Direktur Eksekutif Wahana Lingkungan Hidup Indonesia (Walhi), Nur Hidayati, mengungkapkan akar masalah kebakaran hutan dan lahan yang terus berulang di Provinsi Riau diakibatkan karena terlalu luasnya izin konsesi yang diberikan pemerintah kepada perusahaan. Ini terjadi baik di sektor kehutanan maupun perkebunan.
“Kebakaran hutan dan lahan atau Karhutla adalah peristiwa yang berulang. Penanganannya pun dianggap tidak pernah sampai pada akar masalahnya dengan membatasi izin konsesi bagi perusahaan,” kata Nur Hidayati kepada Alinea.id di Jakarta, Rabu (7/8).
Nur Hidayati menjelaskan, dengan diberikannya izin konsesi lahan yang terlalu luas, membuat perusahaan makin leluasa. Perusahaan yang mendapat izin konsesi lahan tak akan segan-segan melakukan pembukaan lahan secara besar-besaran.
Dengan demikian, aktivitas yang dilakukan perusahaan tersebut kemudian mengakibatkan terjadinya perubahan ekosistem.

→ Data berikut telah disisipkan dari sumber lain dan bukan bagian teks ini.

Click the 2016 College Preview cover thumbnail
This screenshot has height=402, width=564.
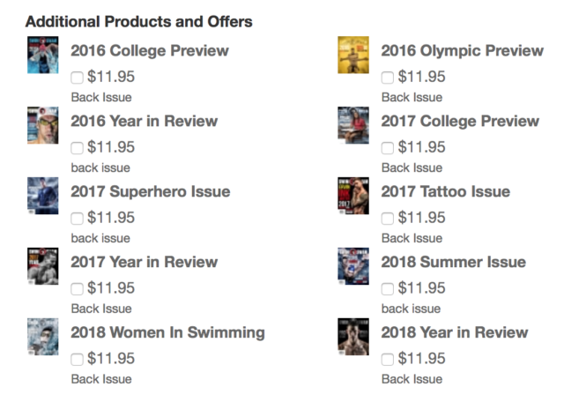pos(42,55)
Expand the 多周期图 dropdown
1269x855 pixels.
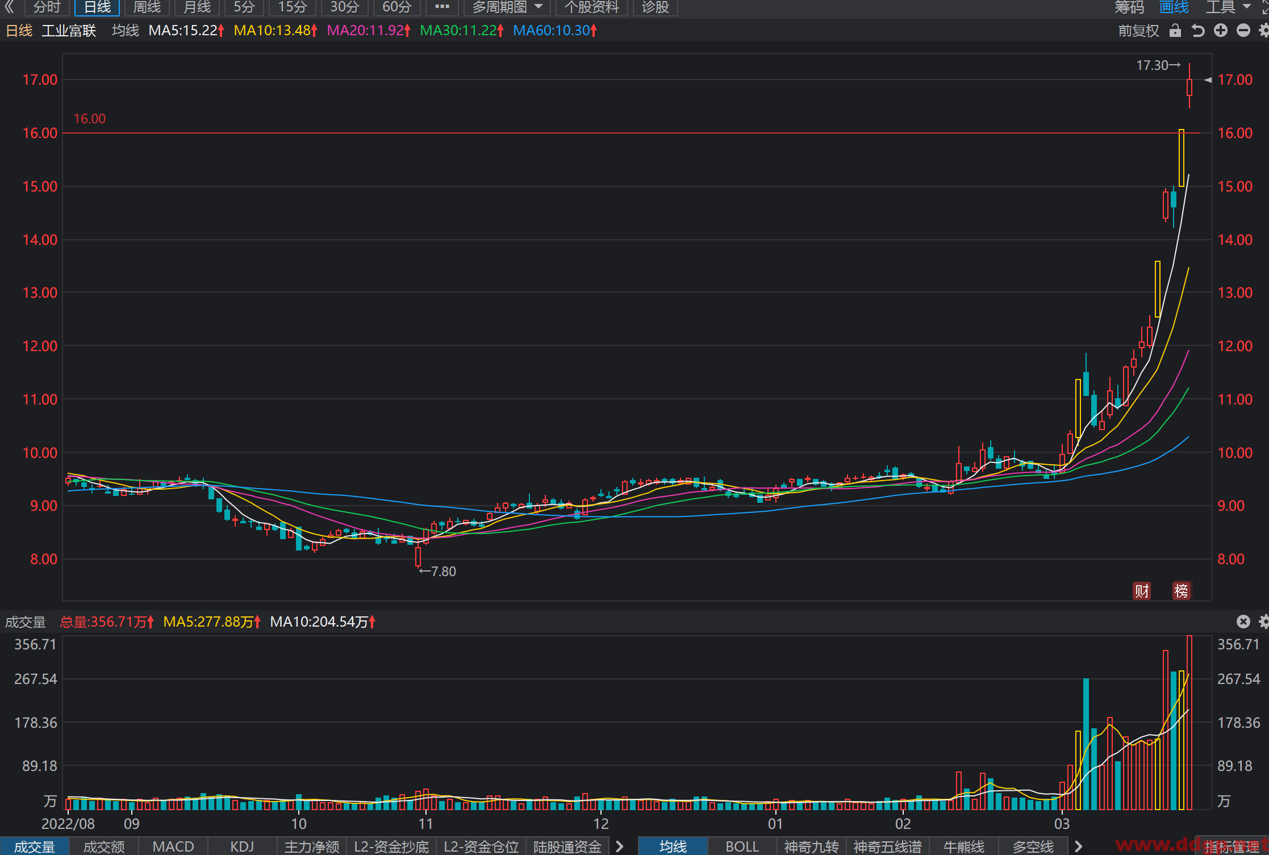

Kondisi hutan atau lahan yang sudah terbakar akan sulit dikembalikan seperti semula. “Butuh waktu sangat lama, bahkan bisa puluhan tahun,” ujarnya.
Menurut Nur Hidayati, kasus karhutla lebih sering menimpa ekosistem gambut. Sebab, banyak lahan gambut yang ternyata dikonsesikan kepada perusahaan. Karena sifat alami gambut yang basah, ketika dilakukan pembukaan lahan, maka air yang ada di bawah gambut itu akan keluar, sehingga banyak lahan gambut menjadi kering.
“Ketika hutan gambut yang merupakan rawa ini ditebang habis dan diubah jadi perkebunan, baik kelapa sawit maupun akasia untuk hutan tanaman industri kertas misalnya, nah itu lahan gambut yang tadinya mengandung air seperti spons yang basah jadi kering karena airnya keluar semua. Ketika kering itulah jadi sangat mudah dan cepat sekali terbakar,” kata Nur Hidayati.
Karena itu, ia mengimbau kepada pemerintah untuk mengkaji ulang mengenai perizinan konsesi lahan kepada perusahaan. Ini perlu dilakukan agar dapat mengurangi luas lahan konsesi. Pasalnya, saat ini lahan konsesi bagi perusahaan sudah terlalu luas. Sementara ekosistem lainnya telah kehilangan keseimbangan.
“Selama konsesi masih berlaku izinnya, maka kesempatan bagi perusahaan untuk melakukan pembukaan-pembukaan secara ilegal, dan tidakan itu yang akan sulit diawasi oleh pemerintah,” kata Nur Hidayati.